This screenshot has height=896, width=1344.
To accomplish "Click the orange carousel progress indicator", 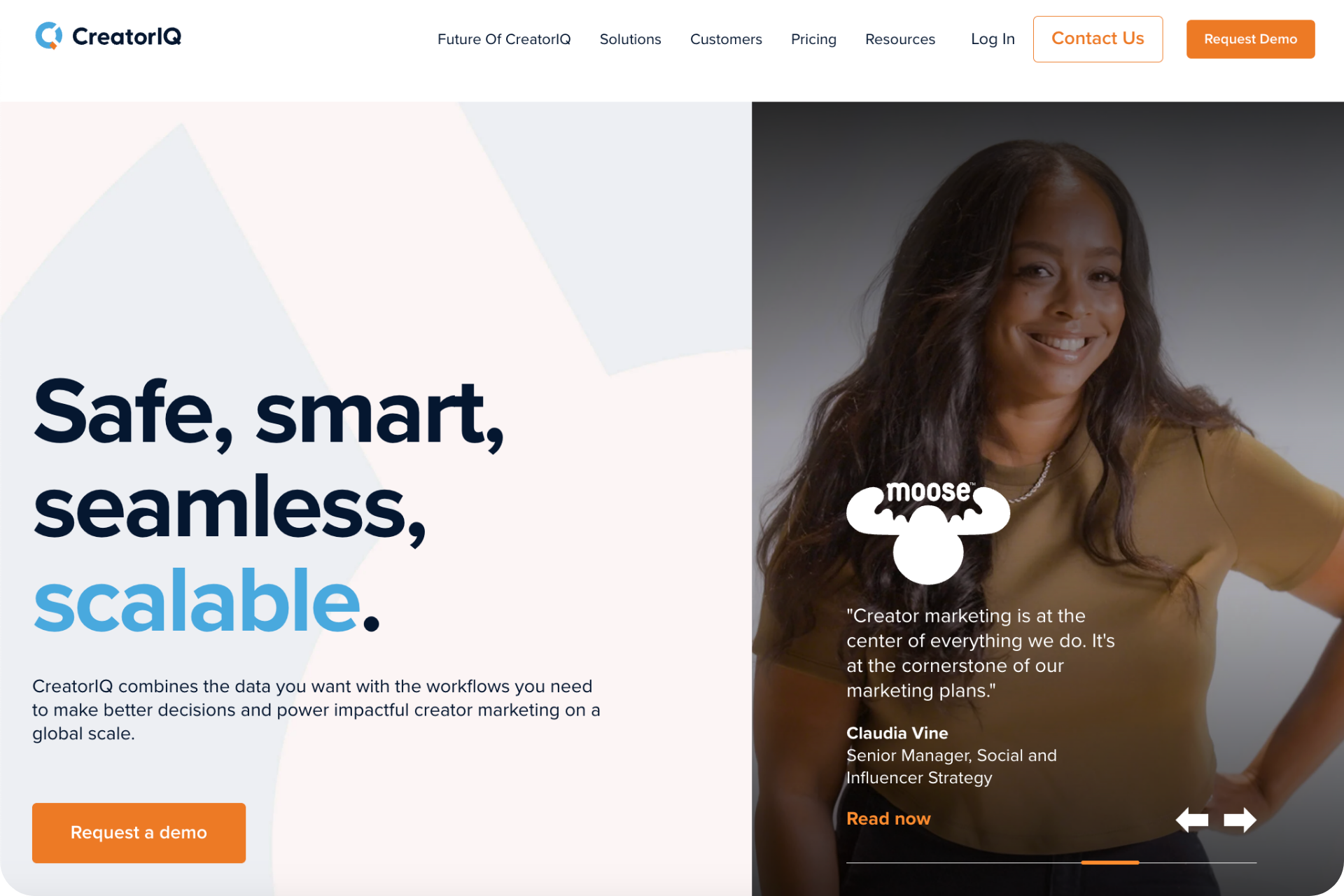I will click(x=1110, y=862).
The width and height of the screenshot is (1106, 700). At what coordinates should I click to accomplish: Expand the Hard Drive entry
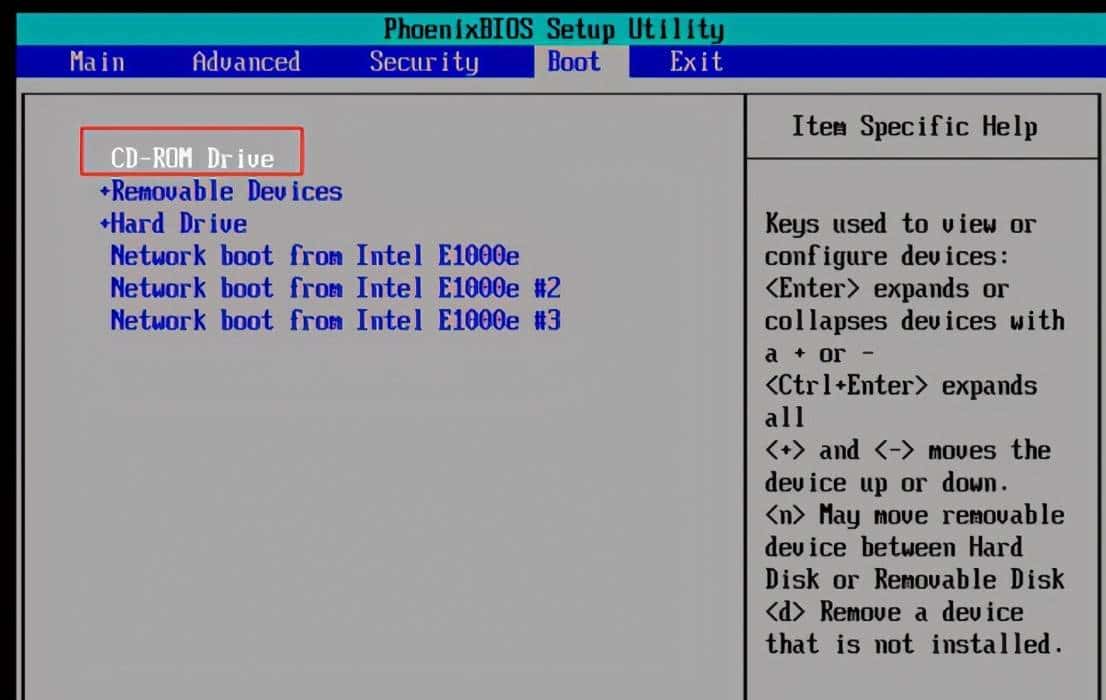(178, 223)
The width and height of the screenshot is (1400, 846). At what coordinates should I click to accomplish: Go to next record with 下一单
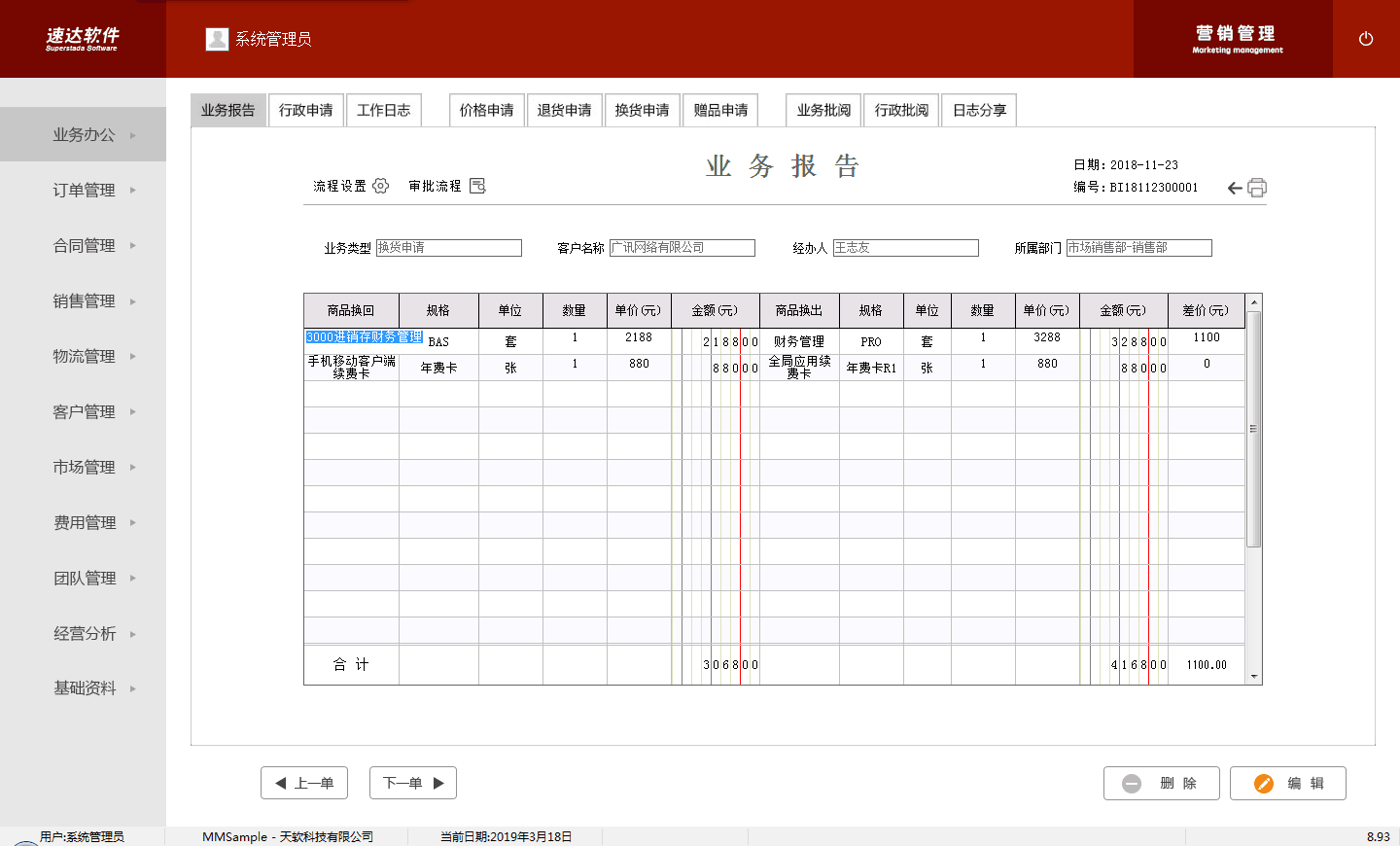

^^^^^^^^^^^^^^^^

Stated task: Lay out the material from the line containing "The width and height of the screenshot is (1106, 700)." through the end of the material, inclusive, as a JSON list of strings with one string per line. Skip blank lines and leave the pictures out.

Result:
[
  "The width and height of the screenshot is (1106, 700). At what coordinates should I click to accomplish: Expand the Hard Drive entry",
  "(178, 223)",
  "The width and height of the screenshot is (1400, 846). At what coordinates should I click to accomplish: Go to next record with 下一单"
]